▸ Exercise prompt
Copy the material below word for word, from its first line through the line containing "[x=140, y=90]", including that line. Leave out the pictures.

▸ Provided records
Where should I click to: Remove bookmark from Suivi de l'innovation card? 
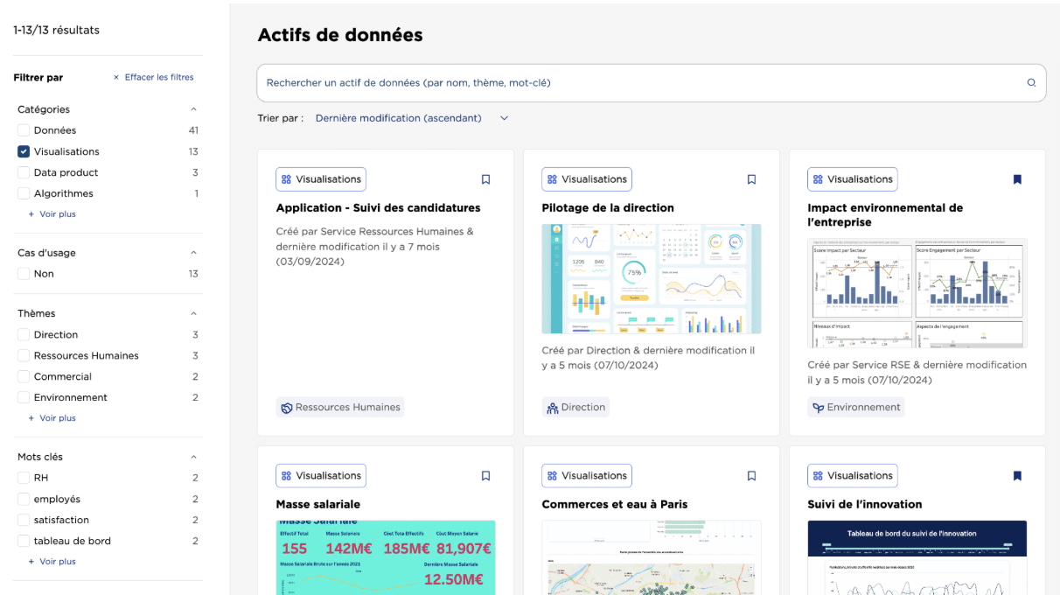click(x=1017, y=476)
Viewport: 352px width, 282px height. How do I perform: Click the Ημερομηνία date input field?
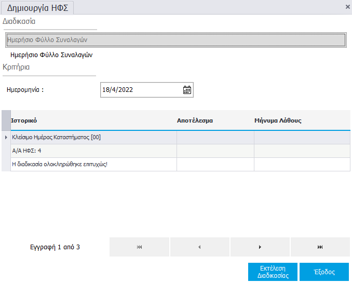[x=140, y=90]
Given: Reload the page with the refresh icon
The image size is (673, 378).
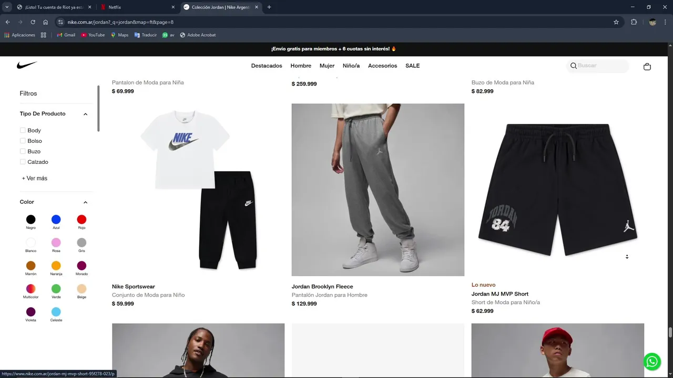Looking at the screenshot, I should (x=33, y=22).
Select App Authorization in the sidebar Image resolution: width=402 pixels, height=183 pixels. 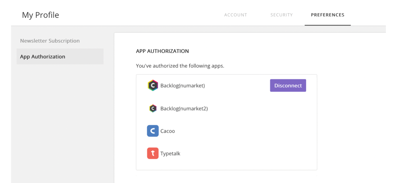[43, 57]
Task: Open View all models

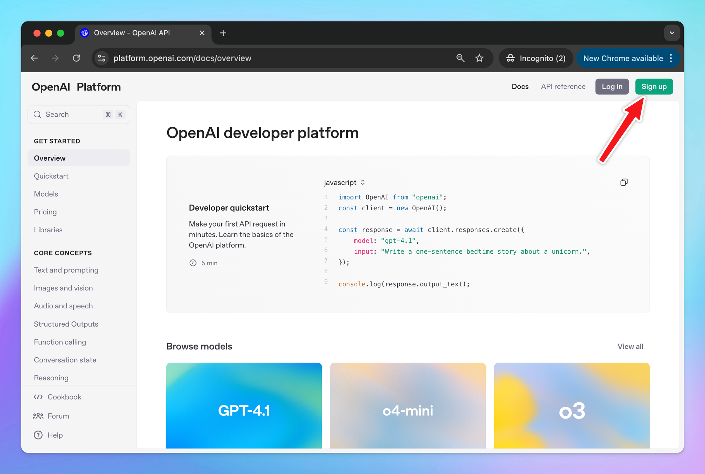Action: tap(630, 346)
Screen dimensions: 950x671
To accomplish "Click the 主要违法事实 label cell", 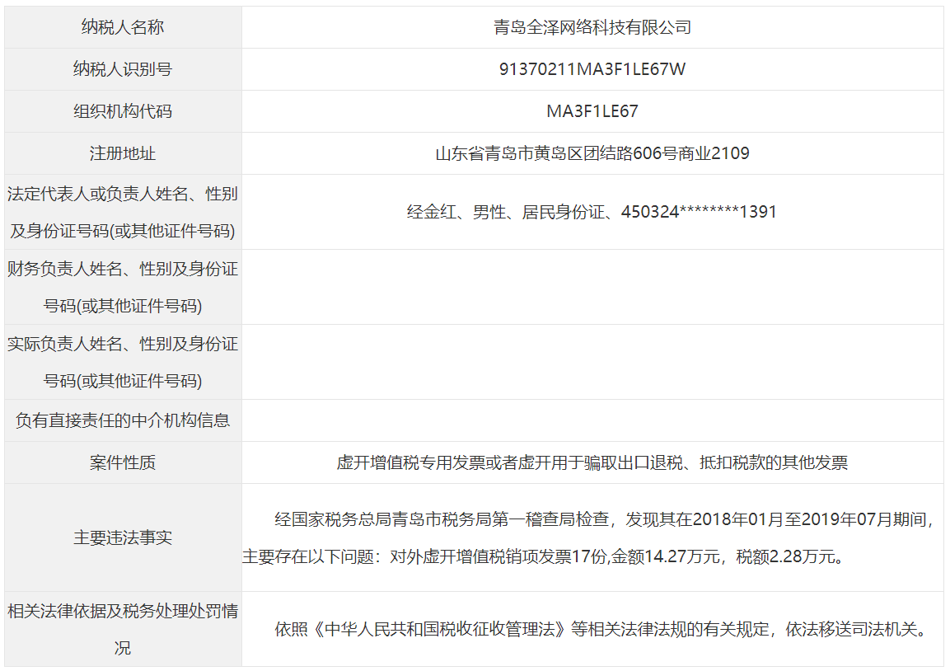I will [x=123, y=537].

▸ Response to this exercise
Where should I click to: Remove bookmark from Suivi de l'innovation card? 
click(x=1017, y=476)
Viewport: 352px width, 282px height. How do I perform: Click the Ημερομηνία date input field?
[x=140, y=90]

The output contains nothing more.